Requirements »
Write out the part of the records that opens with the line containing "Vida Extra (56, 813)" and closes with the line containing "电子杂志 (163, 63)" as a numbered list, one line per item, both of those lines included and blank lines skipped.

═════ Material provided

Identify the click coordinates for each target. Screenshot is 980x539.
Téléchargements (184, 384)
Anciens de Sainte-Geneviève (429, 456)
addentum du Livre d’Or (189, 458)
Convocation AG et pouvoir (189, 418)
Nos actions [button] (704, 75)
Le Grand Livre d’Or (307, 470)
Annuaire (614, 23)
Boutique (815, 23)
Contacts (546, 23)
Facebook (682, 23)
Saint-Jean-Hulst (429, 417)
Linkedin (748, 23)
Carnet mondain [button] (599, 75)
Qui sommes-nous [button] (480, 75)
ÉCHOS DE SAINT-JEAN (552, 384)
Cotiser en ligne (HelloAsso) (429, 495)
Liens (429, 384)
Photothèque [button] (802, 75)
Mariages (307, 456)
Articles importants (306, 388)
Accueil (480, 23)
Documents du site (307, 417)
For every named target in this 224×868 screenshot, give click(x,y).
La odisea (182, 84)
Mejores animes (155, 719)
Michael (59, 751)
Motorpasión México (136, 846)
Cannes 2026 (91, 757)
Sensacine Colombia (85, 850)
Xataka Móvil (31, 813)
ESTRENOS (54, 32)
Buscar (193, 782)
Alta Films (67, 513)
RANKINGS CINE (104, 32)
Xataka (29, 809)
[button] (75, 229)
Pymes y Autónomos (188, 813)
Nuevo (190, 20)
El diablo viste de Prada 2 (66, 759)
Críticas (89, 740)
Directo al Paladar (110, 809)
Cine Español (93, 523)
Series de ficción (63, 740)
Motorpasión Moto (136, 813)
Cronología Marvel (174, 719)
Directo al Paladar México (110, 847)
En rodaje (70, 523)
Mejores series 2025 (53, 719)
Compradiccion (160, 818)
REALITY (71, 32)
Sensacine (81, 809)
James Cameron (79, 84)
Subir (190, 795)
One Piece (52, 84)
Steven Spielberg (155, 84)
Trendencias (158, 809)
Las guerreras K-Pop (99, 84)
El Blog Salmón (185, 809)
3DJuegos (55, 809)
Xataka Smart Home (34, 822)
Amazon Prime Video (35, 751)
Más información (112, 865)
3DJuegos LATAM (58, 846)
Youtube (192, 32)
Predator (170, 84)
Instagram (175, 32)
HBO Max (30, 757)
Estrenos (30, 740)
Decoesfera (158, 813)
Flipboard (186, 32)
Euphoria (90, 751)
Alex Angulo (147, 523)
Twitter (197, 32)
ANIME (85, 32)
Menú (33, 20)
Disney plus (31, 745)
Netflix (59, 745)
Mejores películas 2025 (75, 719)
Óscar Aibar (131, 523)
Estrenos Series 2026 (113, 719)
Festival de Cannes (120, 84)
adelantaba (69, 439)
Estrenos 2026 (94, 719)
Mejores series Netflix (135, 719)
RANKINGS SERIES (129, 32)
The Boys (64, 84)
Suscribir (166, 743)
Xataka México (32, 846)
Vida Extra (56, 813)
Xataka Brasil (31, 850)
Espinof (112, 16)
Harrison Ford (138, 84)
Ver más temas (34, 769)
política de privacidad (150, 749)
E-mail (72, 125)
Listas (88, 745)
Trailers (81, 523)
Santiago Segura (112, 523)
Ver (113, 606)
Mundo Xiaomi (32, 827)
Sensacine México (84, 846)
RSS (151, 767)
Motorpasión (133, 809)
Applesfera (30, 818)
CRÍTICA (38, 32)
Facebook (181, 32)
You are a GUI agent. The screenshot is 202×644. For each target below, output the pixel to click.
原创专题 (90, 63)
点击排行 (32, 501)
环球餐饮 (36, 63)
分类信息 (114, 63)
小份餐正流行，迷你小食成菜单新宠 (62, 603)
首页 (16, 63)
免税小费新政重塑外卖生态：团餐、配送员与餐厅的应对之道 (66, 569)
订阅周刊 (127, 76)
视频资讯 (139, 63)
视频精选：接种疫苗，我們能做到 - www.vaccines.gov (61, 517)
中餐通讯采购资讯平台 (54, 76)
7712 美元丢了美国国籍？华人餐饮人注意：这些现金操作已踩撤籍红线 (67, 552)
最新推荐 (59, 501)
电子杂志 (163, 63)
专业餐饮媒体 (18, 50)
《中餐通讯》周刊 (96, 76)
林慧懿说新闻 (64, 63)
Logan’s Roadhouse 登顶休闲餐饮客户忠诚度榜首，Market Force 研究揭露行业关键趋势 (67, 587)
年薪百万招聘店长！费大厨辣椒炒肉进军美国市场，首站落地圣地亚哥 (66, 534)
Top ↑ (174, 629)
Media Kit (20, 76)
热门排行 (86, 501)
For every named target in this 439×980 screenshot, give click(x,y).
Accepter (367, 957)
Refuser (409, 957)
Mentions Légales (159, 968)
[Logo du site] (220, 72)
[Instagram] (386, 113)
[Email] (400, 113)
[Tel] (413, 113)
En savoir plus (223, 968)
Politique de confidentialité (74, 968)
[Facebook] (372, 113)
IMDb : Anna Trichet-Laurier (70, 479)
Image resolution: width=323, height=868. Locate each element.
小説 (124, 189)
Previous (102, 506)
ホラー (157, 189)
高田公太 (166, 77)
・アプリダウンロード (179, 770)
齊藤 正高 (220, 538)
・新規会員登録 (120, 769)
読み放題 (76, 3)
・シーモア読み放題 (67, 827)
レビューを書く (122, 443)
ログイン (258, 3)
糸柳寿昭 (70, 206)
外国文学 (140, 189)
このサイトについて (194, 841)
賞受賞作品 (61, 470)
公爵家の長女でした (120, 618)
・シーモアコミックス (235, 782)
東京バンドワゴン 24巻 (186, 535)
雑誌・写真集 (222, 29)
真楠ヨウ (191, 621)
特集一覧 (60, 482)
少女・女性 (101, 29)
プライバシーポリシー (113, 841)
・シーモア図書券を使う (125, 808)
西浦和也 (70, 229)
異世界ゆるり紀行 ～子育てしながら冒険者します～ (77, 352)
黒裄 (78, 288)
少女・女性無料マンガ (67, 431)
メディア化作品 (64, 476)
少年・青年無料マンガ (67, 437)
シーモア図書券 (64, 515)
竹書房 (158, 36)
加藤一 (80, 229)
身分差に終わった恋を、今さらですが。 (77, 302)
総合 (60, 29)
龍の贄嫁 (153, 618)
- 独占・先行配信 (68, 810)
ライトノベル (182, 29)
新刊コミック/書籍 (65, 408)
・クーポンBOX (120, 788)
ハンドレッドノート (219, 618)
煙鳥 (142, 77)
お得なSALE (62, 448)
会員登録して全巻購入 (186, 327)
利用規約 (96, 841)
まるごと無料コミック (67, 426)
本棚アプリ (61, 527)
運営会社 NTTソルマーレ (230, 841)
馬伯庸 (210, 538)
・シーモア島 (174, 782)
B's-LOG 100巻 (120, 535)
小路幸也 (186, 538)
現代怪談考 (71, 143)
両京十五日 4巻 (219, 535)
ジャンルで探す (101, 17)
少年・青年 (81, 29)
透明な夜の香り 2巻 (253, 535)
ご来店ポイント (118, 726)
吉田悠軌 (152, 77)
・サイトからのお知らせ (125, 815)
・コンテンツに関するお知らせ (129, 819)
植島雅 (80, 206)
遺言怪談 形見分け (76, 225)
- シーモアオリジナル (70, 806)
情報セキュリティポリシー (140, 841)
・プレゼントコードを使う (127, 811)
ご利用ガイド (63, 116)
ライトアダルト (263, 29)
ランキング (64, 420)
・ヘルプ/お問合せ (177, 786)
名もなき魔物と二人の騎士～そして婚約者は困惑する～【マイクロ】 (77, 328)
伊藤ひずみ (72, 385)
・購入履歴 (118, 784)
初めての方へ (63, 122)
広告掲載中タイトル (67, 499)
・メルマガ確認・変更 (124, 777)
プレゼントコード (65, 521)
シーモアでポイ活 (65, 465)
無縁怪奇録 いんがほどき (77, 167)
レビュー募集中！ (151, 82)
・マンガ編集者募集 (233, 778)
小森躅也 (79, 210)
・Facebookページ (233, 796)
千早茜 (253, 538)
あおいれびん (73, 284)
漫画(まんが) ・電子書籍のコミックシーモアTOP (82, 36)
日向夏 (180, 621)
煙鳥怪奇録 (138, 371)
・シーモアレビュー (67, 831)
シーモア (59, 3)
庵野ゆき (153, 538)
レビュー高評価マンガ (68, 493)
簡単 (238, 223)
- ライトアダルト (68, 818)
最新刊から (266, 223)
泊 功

══════════

Answer to this task »
1. Vida Extra (56, 813)
2. Xataka Brasil (31, 850)
3. Espinof (112, 16)
4. Harrison Ford (138, 84)
5. Ver más temas (34, 769)
6. política de privacidad (150, 749)
7. E-mail (72, 125)
8. Listas (88, 745)
9. Trailers (81, 523)
10. Santiago Segura (112, 523)
11. Ver (113, 606)
12. Mundo Xiaomi (32, 827)
13. Sensacine México (84, 846)
14. RSS (151, 767)
15. Motorpasión (133, 809)
16. Applesfera (30, 818)
17. CRÍTICA (38, 32)
18. Facebook (181, 32)
19. You are a GUI agent. The screenshot is 202×644. For each target below, output the pixel to click.
20. 原创专题 (90, 63)
21. 点击排行 (32, 501)
22. 环球餐饮 (36, 63)
23. 分类信息 (114, 63)
24. 小份餐正流行，迷你小食成菜单新宠 (62, 603)
25. 首页 (16, 63)
26. 免税小费新政重塑外卖生态：团餐、配送员与餐厅的应对之道 (66, 569)
27. 订阅周刊 (127, 76)
28. 视频资讯 (139, 63)
29. 视频精选：接种疫苗，我們能做到 - www.vaccines.gov (61, 517)
30. 中餐通讯采购资讯平台 (54, 76)
31. 7712 美元丢了美国国籍？华人餐饮人注意：这些现金操作已踩撤籍红线 (67, 552)
32. 最新推荐 (59, 501)
33. 电子杂志 (163, 63)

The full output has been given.